Ieri sera nebbia di mare e sopra, in cielo, le stelle, condizione perfetta per stringere i pensieri sulla strada della palestra di Kendo. Da qualche giorno rintocca nei meandri della mente questo Koan che ho letto, spero non troppo a modo mio, su un blog amico. Apparentemente possiede la necessaria assurdità di tutti i Koan: se un evento è imprevedibile allora risulta inutile aspettarlo, perché attenderlo vuol dire prefigurarlo e quindi farsi cogliere impreparati dalla sua ineffabilità. Succede così che a causa del periodo difficile di lavoro il mio Sensei: Paolo Sama, venga trasferito per andare ad incontrare le Alpi, un anno lì, prima di tornare nella sua isola magica. Succede ancora che questo paventato pericolo, purtroppo solo temporaneamente rinviato, fosse già stato raccontato, così non credo utile aggiungere altre parole su parole che già sento vere. Invece, accarezzando le antitesi che sono il titolo di queste righe, comprendo meglio che tutta l’arte del Kendo che mi ha trasmessa, altro non è che questo aspettare l’imprevisto e dominarlo con uno spirito superiore, il colpo di spada, così come il resto della vita. Ho ritenuto allora importante salutare e ringraziare il suo cuore puro per essersi aperto e, come sempre succede in questi casi, avere fatto fiorire anche il deserto più polveroso. Detesto gli addii struggenti e la malinconia, se il momento del saluto vede un tesoro di attimi speciali accumulati, non può essere altro che un momento di gioia e di reciproco ringraziamento.
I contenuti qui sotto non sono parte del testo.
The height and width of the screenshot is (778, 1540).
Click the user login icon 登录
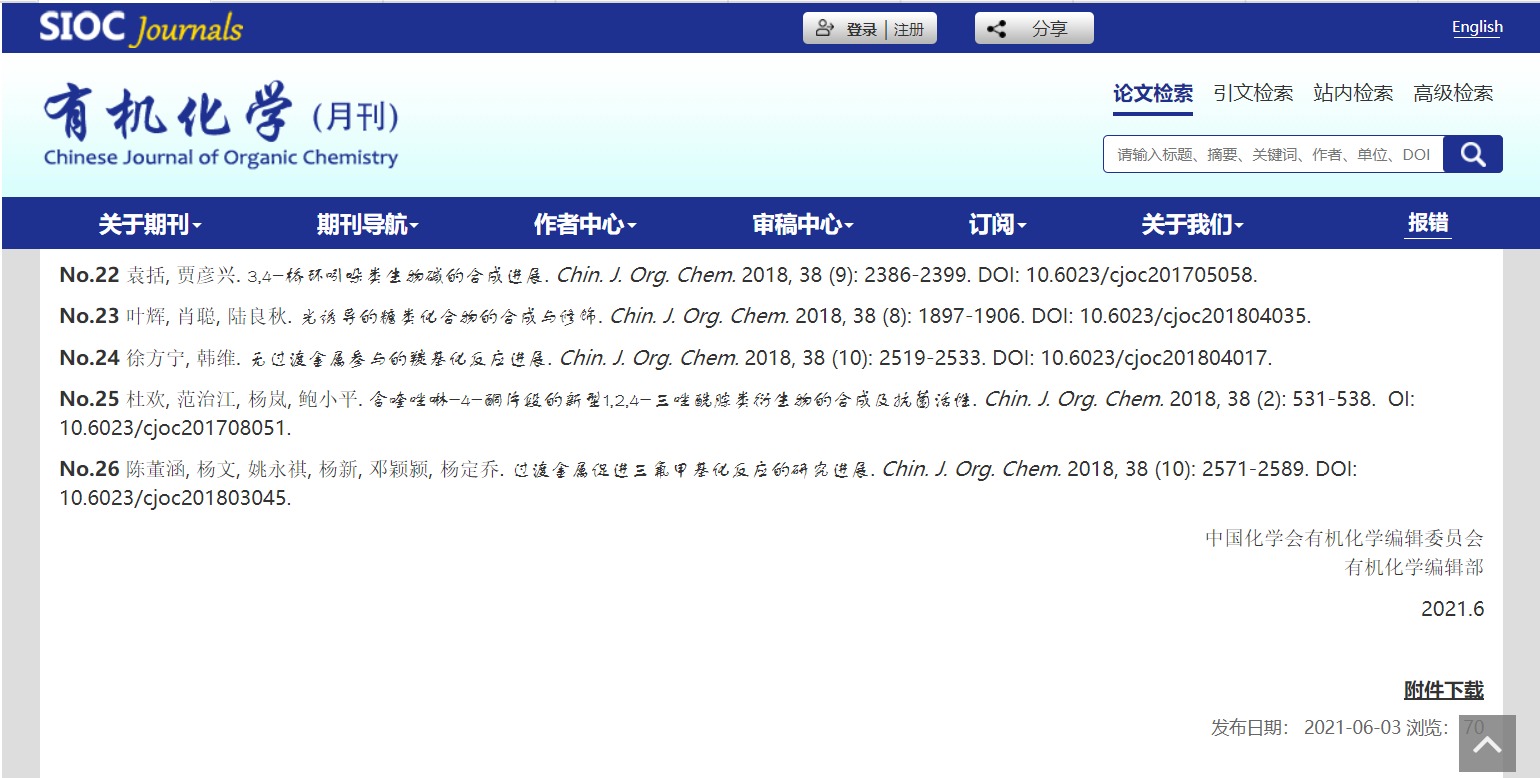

Il Dojo: la palestra dove si pratica con rigore e severità, è un luogo sacro, ma proprio per questo è possibile, in occasioni speciali, onorarlo con la convivialità, che rende ciò che è supremo qualcosa di profondamente umano e quindi vivibile verso la perfezione. Ecco perché al termine della lezione di ieri sera, piena di spada e di raccomandazioni, piena di fatica meravigliosamente condivisa ancora una volta, il Dojo si è apparecchiato con una cena giapponese ammanita dalle mani pazienti di mia moglie. Ed ecco perché, nonostante i sentieri divergeranno di un poco, i visi sono felici e sereni ed il bicchiere alto ad invocare la buona sorte, perché quello che si costruisce col cuore niente può mai demolire, certo non il rigido vento d’Inverno. Aggiungo come al solito un commento musicale, una canzone che ho già utilizzato in passato su questo blog, la voglio mia ancora una volta, perché è una canzone di tradizione come l’arte che Paolo sa insegnare ed è una canzone che sa cogliere il Kokoro dell’amicizia della quale mi onora. Data la sua matrice scozzese, azzardo una traduzione traditrice.
Arrivederci a presto Paolo Sama: nel momento in cui partirai il vento si fermerà un attimo, per non turbare il canto che porti con te: un canto d’acciaio e di anima.
頑張ってください
I giorni trascorsi
Credi davvero che i vecchi amici si possano dimenticare e non ricordare più? Credi davvero che i vecchi amici e i giorni trascorsi insieme si possano dimenticare?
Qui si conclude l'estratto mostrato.